- [REQUIRED TASK] Could you edit the records below so that "This screenshot has" becomes "This image has" everywhere it occurs, with nothing else changed? Leave the pictures out of your version.

----- INPUT MATERIAL -----

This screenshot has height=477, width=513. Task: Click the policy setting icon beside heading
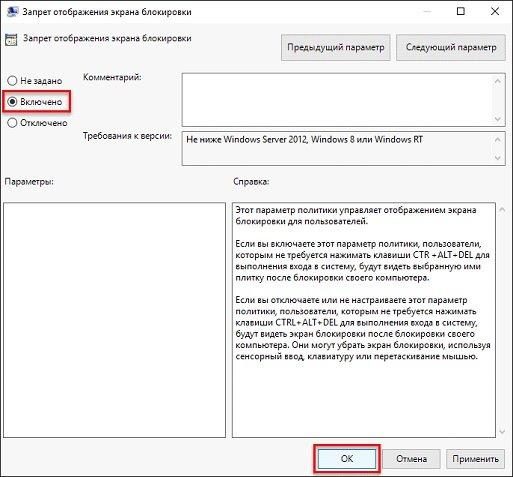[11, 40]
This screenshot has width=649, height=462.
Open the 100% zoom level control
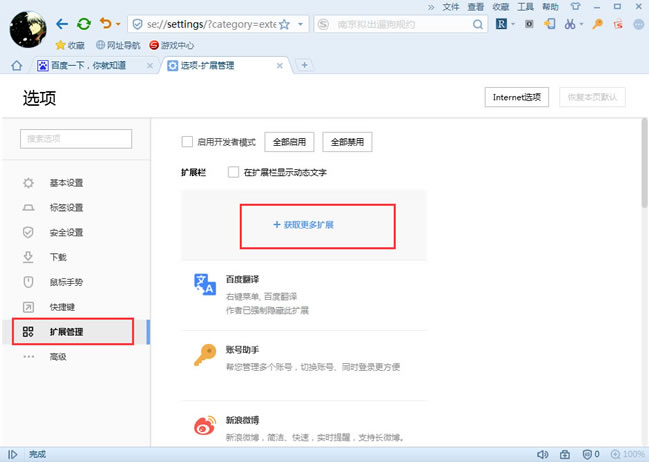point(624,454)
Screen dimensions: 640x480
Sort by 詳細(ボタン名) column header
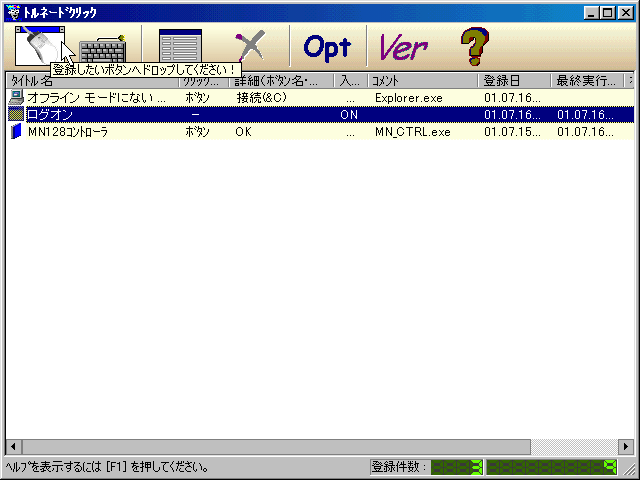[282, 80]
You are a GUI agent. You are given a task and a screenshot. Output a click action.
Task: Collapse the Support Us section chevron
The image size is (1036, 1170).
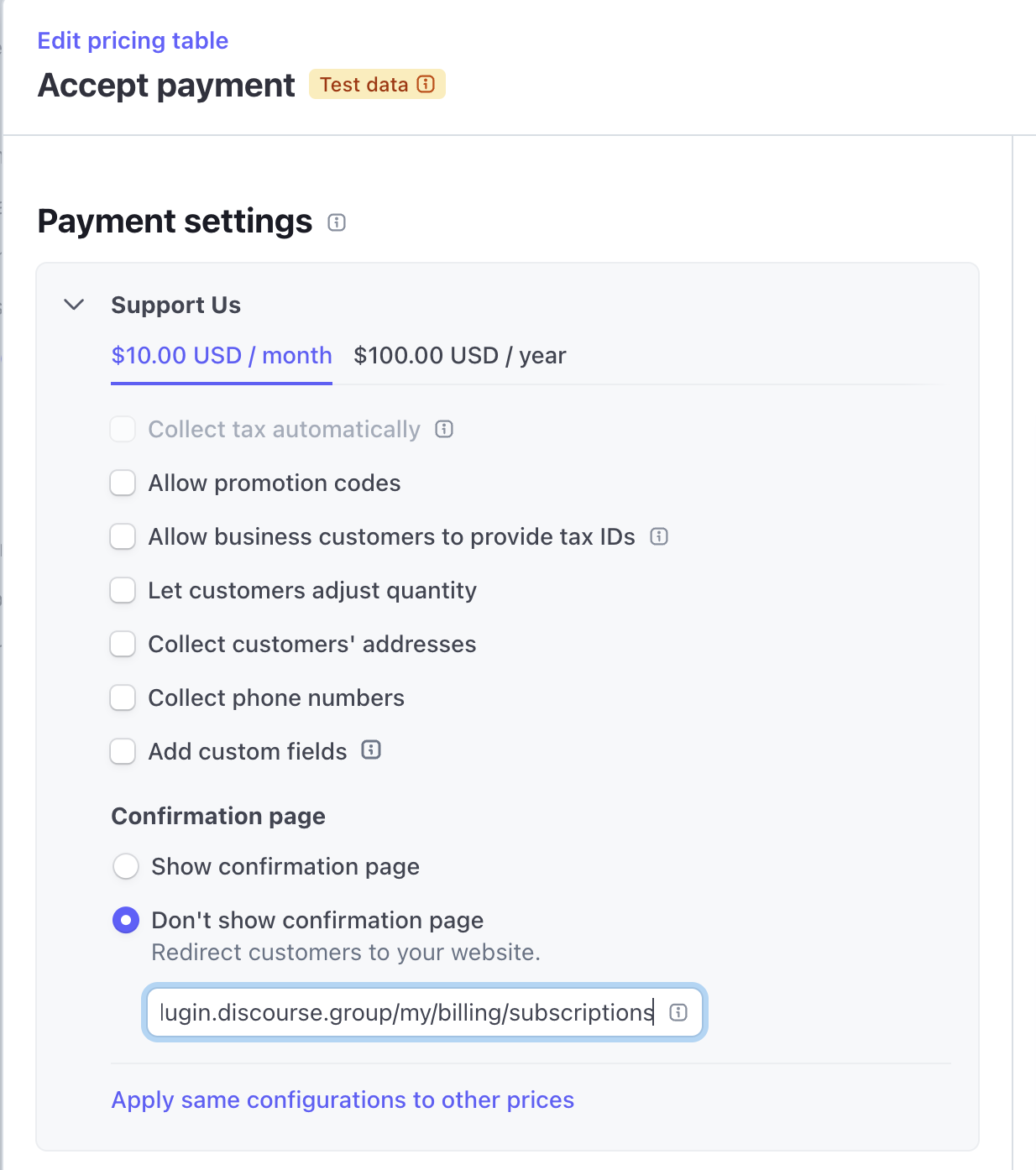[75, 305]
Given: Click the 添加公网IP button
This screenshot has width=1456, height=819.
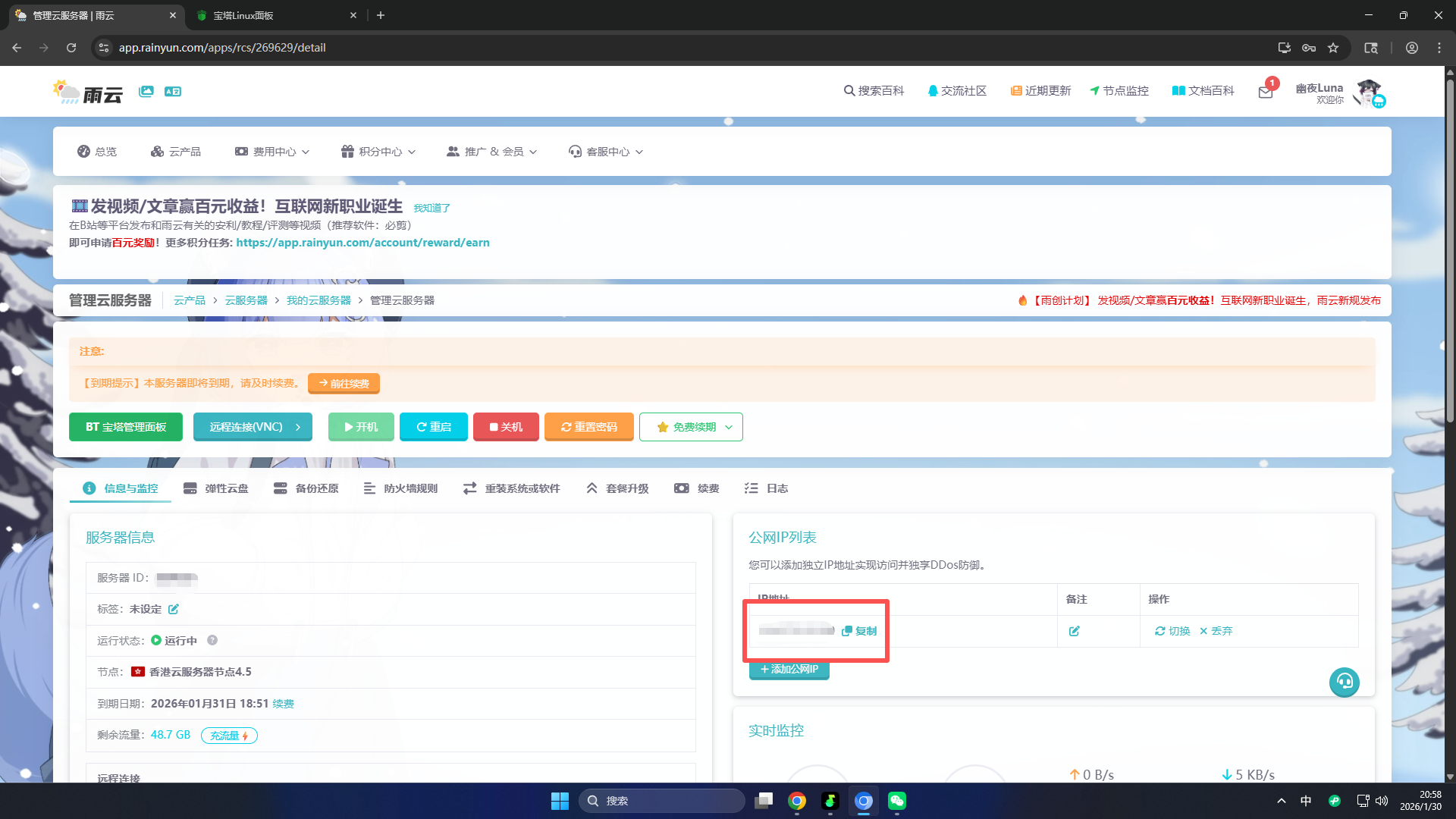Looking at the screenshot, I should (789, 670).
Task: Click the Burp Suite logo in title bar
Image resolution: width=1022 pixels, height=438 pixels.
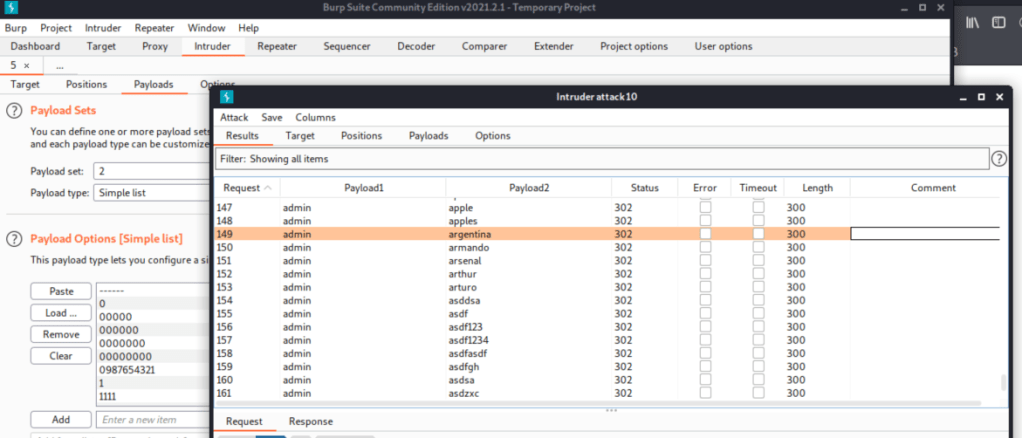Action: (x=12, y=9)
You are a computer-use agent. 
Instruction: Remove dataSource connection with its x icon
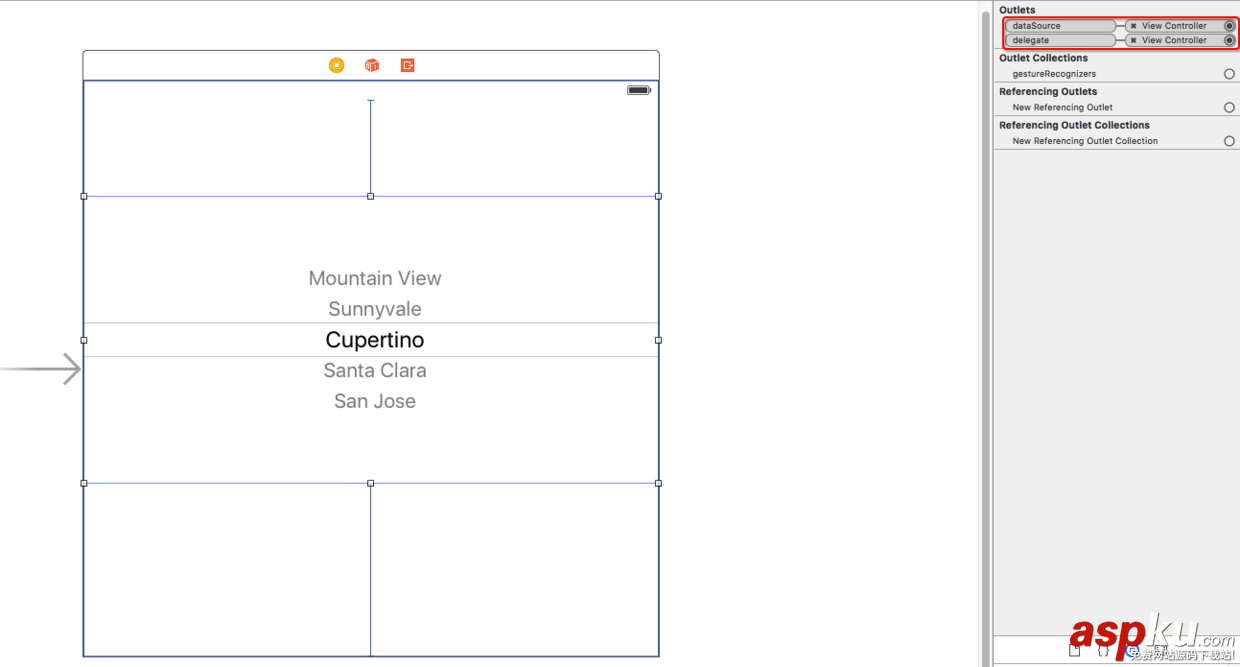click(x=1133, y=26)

-----

- [WRITTEN SOLUTION]
This image has height=477, width=513. Task: Click the policy setting icon beside heading
[11, 40]
This image has width=649, height=462.
Open the 100% zoom level control
point(624,454)
Screen dimensions: 640x480
Sort by 詳細(ボタン名) column header
[282, 80]
You are a GUI agent. You are given a task and a screenshot. Output a click action.
Task: Collapse the Support Us section chevron
The image size is (1036, 1170).
[75, 305]
Given: Click the 添加公网IP button
This image has width=1456, height=819.
Looking at the screenshot, I should (789, 670).
Task: Click the Burp Suite logo in title bar
Image resolution: width=1022 pixels, height=438 pixels.
Action: (x=12, y=9)
You are a computer-use agent. 
Instruction: Remove dataSource connection with its x icon
click(x=1133, y=26)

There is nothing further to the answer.